(WORK ITEM): Pull out every line from the line containing "1459x695 pixels. Task: Open" through the end of the material, both ends included, and reproduce it exactly. Keep pictures out.

(SUPPLIED RECORDS):
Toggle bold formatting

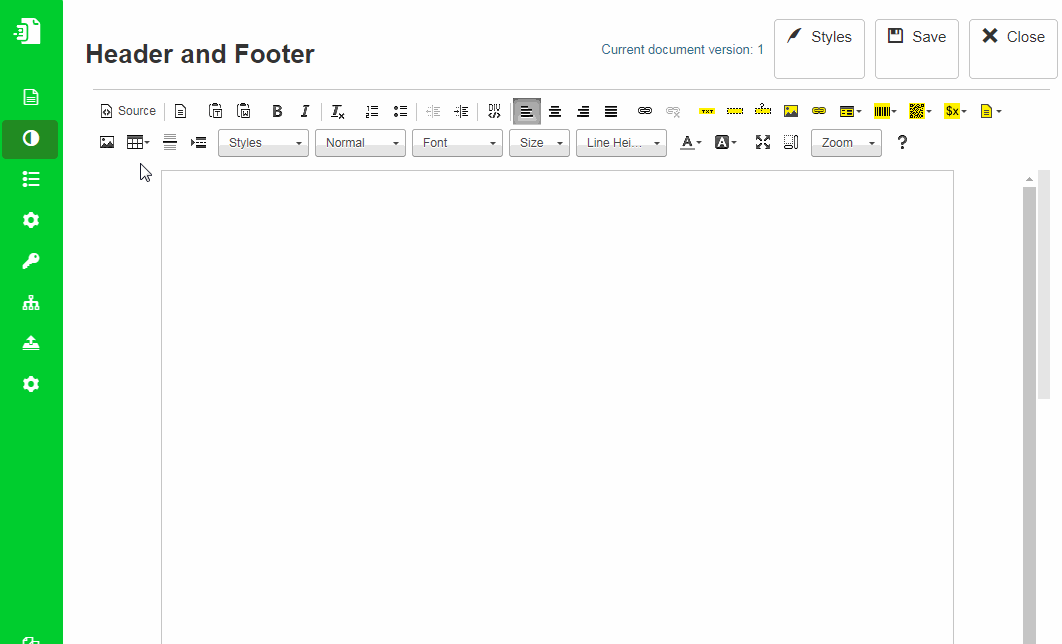click(277, 111)
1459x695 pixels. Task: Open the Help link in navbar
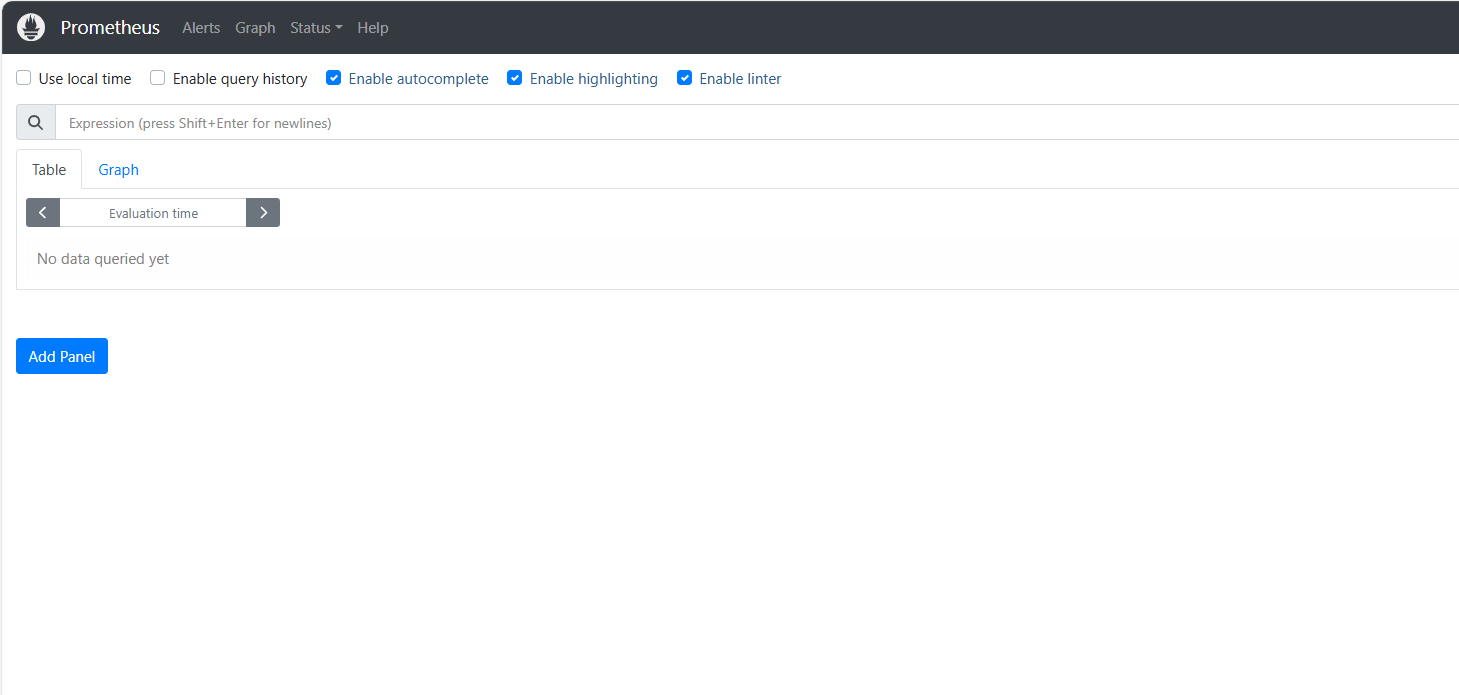pyautogui.click(x=373, y=28)
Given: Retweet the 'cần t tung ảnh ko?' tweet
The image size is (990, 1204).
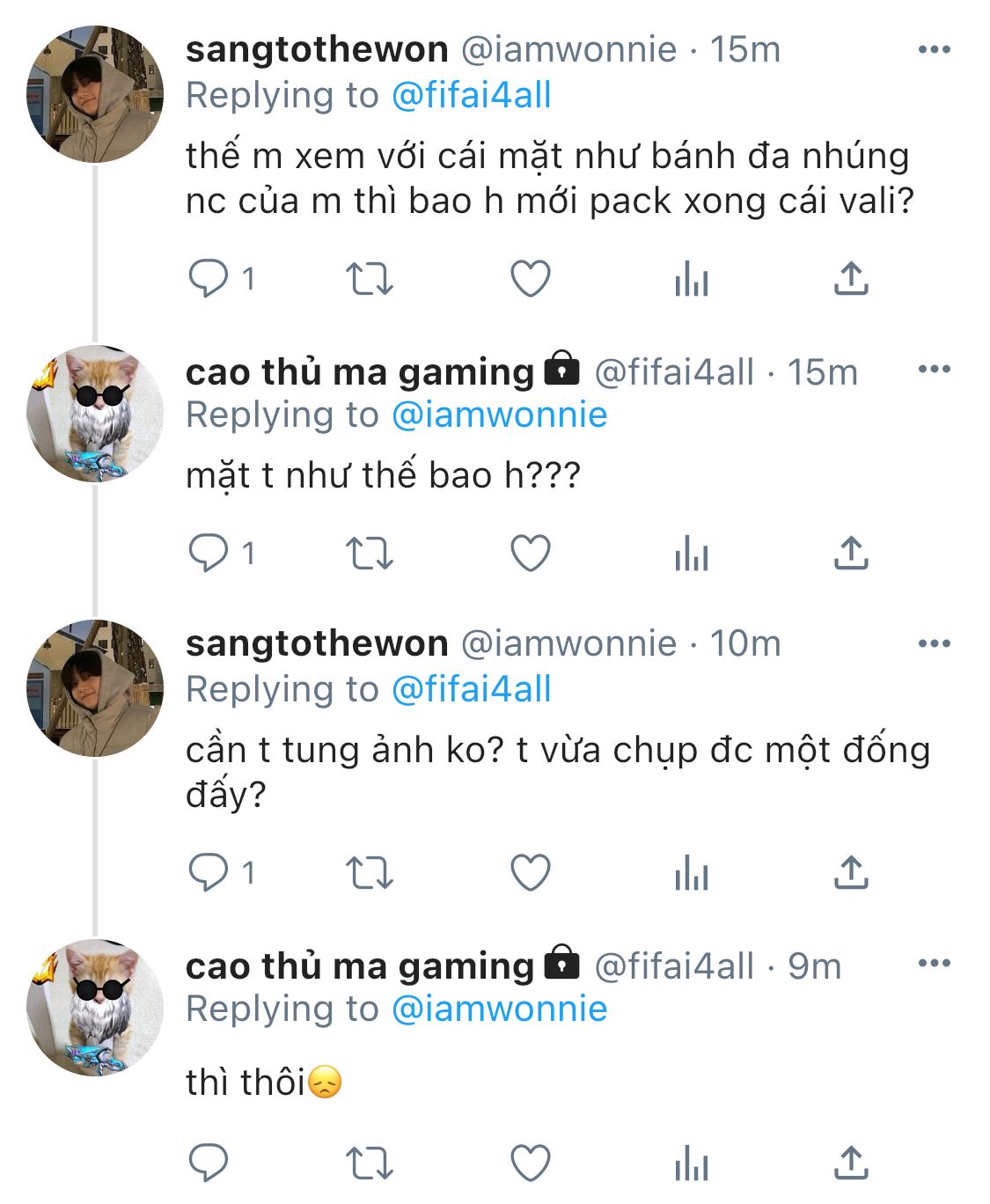Looking at the screenshot, I should click(x=370, y=873).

(TASK OUTPUT):
1459x695 pixels. Task: Open the Help link in navbar
pyautogui.click(x=373, y=28)
Given: Retweet the 'cần t tung ảnh ko?' tweet
The image size is (990, 1204).
Looking at the screenshot, I should click(x=370, y=873).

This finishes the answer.